The majority of the game’s puzzles are not brain busters—-Doc talks you completely through a couple of them, which isn’t exactly exciting. Though many of the game’s puzzles aren’t really puzzles— just problems you have to solve using step-by-step instructions— they can be creative. In one game situation, you have to help a young Emmett Brown create rocket fuel. While you’re helping the young Brown in his lab, his father calls for him from a nearby hallway. Emmett goes to his father, and gets into an argument with him. Unfortunately, the ingredients to the fuel must be mixed in a timely manner, or else it won’t work. So, Emmett uses double entendres in his arguments with his father to give you hints on how to finish the fuel. I find the entendres especially creative, and I can tell that the developers put a lot of time into coming up with Emmett’ speech.
Overall, the game’s nostalgia factor is off the charts and its reverence for the trilogy is its strongest asset. The game’s environments are perfect recreations of the ones seen in the movies. Doc’s laboratory has all the equipment in it that you would want to see, from his imperfect model of Hill Valley, to his Rube Goldberg dog feeding machine, to the his stellar amplifier. The game’s programmers must have paused the movies a thousand times to get all the details of the lab right.
Though the only game character voiced by his original actor is the older Doc (a shout out to Christopher Lloyd for doing an excellent recreation of his most famous character), you wouldn’t know it. All the game’s voice actors do great imitations of the actors who originally played their characters. The most notable imitation is done by the man who plays Marty, AJ LoCascio, who does an almost perfect Michael J. Fox. Before I checked the game’s credits, I was almost convinced that Fox was voicing Marty.
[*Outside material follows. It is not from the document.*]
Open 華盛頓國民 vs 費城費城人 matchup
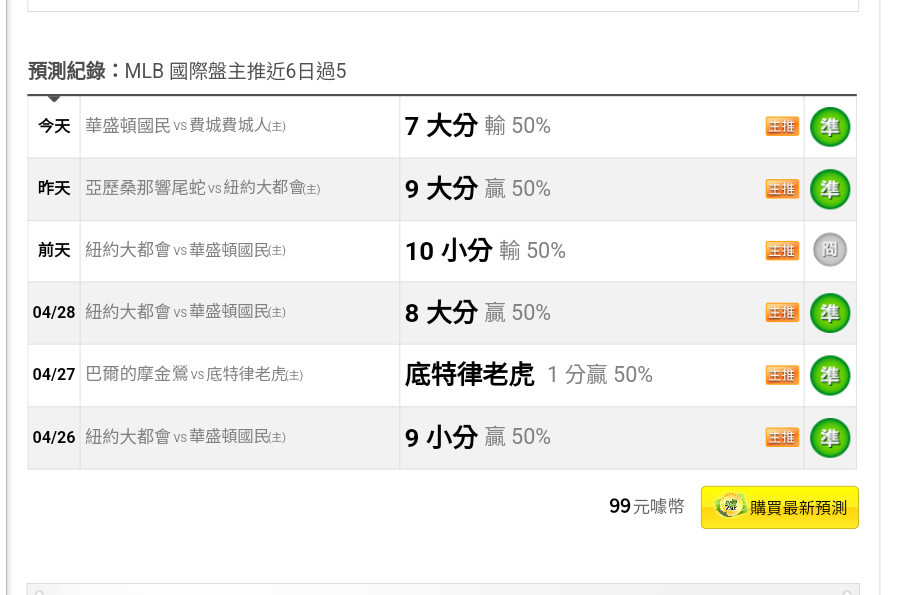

Episode 1’s plot relies a great deal on the recurring themes of the movies. Once again, a member of the Tannen family is the villain. Once again, a member of the Strickland family puts up an obstacle for Marty. Marty must once again convince a younger version of Emmett Brown to help him. The Hill Valley Court house even plays a role in the game.
Macworld’s buying advice
If you’re a Back to the Future Fan, I am sure Episode 1’s strong sense of the trilogy can easily get you through it. The game is really meant for the nostalgic, as it has plenty of goodies to entertain fans. If you’re not a Back to the Future fan, you may find its puzzles creative, but you won’t have the cloud of fandom to cover up the fact that the puzzles are not very challenging. Back to Future: Episode 1 is the first part of five part series, with its next part due out sometime in February. I hope the next installment is more challenging.